Definition of Qualified Purchaser
"Qualified Purchaser" under the Investment Company Act of 1940 as amended is generally defined as follows:
- An individual (including any natural person who holds a joint, community property or other shared ownership interest with that person’s spouse) who holds at least $5,000,0000 in Investments;
- A family company defined as a legal entity or other organized group of persons that is wholly owned directly or indirectly by or for two or more individuals who are related as family members, that owns at least $5,000,000 in Investments;
- A trust not covered by the above family company that is not formed for the specific purpose of investing and of which each trustee who makes investment decisions on behalf of the trust and each contributor is otherwise a Qualified Purchaser;
- A person, acting for its, his or her own account or the accounts of other Qualified Purchasers, who owns and invests on a discretionary basis at least $25,000,000 in Investments;
- A company (regardless of the amount of such company's Investments) beneficially owned exclusively by Qualified Purchasers.

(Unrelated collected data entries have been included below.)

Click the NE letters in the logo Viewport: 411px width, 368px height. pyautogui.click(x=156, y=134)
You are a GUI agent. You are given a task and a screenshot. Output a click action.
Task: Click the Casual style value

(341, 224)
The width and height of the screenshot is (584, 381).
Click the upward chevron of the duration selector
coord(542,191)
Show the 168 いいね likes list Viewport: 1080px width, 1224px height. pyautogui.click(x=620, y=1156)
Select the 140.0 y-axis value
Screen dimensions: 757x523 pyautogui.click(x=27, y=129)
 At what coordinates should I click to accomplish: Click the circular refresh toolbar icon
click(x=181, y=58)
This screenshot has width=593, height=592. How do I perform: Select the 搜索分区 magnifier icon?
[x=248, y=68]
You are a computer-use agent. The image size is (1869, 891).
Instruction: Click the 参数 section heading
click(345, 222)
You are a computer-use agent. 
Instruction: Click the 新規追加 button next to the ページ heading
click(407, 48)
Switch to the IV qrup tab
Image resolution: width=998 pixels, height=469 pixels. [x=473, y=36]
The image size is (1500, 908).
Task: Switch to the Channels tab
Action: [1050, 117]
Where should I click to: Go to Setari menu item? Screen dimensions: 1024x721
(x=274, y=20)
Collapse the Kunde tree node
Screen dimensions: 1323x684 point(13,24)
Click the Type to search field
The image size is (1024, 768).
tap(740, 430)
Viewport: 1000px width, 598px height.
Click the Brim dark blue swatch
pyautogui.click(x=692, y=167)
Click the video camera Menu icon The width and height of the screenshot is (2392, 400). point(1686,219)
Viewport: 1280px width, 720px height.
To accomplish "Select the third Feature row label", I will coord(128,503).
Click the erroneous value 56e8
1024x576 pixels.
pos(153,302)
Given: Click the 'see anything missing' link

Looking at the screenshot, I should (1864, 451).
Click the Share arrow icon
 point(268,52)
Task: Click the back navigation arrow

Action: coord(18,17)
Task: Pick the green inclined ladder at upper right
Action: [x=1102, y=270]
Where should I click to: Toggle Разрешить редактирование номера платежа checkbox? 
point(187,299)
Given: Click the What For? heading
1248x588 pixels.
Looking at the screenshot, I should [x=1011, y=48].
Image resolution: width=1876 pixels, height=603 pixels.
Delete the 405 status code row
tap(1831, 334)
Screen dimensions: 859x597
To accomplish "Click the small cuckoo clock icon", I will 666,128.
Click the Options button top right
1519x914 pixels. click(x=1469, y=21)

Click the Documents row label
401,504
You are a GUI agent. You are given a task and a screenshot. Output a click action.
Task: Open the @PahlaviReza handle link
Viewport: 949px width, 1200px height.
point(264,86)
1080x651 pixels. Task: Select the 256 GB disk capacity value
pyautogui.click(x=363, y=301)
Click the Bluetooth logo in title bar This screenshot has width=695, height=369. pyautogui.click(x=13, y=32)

- A “qualified institutional buyer” (as defined in SEC Rule 144A) that meets, if applicable, the dealer and employee benefit plan requirements;
- A “Charitable Corporation” of which all of the persons who have contributed assets are related that owns not less than $5,000,000 in Investments, and was not formed for the specific purpose of investing; or
- A “Charitable Corporation” of which each person authorized to make investment decisions, and each person who has contributed assets, is a “qualified purchaser” and was not formed for the specific purpose of investing.
“Investments” means the following:
A. Securities, including stocks, bonds and notes, other than securities of an issuer that controls, is controlled by or is under common control with the prospective qualified purchaser (e.g., an interest in a family-owned or closely-held business). Notwithstanding the foregoing, Investments includes securities held in (i) any company that files reports under the Securities Exchange Act of 1934 or has a class of securities that are listed on a “designated offshore securities market,” (ii) any registered or unregistered investment company or commodity pool and (iii) any private company with shareholders’ equity of not less than $50 million.
B. Real estate held for investment purposes. Real estate is not held for investment purposes if it is used by the prospective qualified purchaser or a related person for personal purposes or as a place of business, or in connection with the conduct of the trade or business of the prospective qualified purchaser or a related person; provided that real estate owned by a prospective qualified purchaser who is engaged primarily in the business of investing, trading or developing real estate in connection with such business may be deemed to be held for investment purposes. Residential real estate shall not be deemed to be used for personal purposes if deductions with respect to such real estate are not disallowed by section 280A of the Internal Revenue Code of 1986, as amended.
C. Commodity interests, namely commodity futures contracts, options or commodity futures and options on physical commodities traded on a contract market or board of trade, held for investment purposes. A commodity interest or physical commodity owned, or a financial contract entered into, by a prospective qualified purchaser who is engaged primarily in the business of investing, reinvesting, or trading in commodity interests, physical commodities or financial contracts in connection with such business may be deemed to be held for investment purposes.
D. Physical commodities (e.g., gold and silver), with respect to which futures contracts are traded on a contract market or board of trade, held for investment purposes (see C above).
E. Financial contracts (e.g., swaps and similar individually negotiated financial transactions), other than securities, held for investment purposes (see C above).
F. In respect of a prospective qualified purchaser which is an excepted investment company or a commodity pool, any amounts payable to such prospective qualified purchaser pursuant to a firm agreement or similar binding commitment pursuant to which a person has agreed to acquire an interest in, or make capital contributions to, the prospective qualified purchaser upon demand.
G. Cash and cash equivalents (e.g., foreign currencies, bank deposits, certificates of deposit, bankers acceptances and the net cash surrender value of an insurance policy) held for investment purposes. Neither cash used by an individual to meet everyday expenses nor working capital used by a business is considered cash held for investment purposes.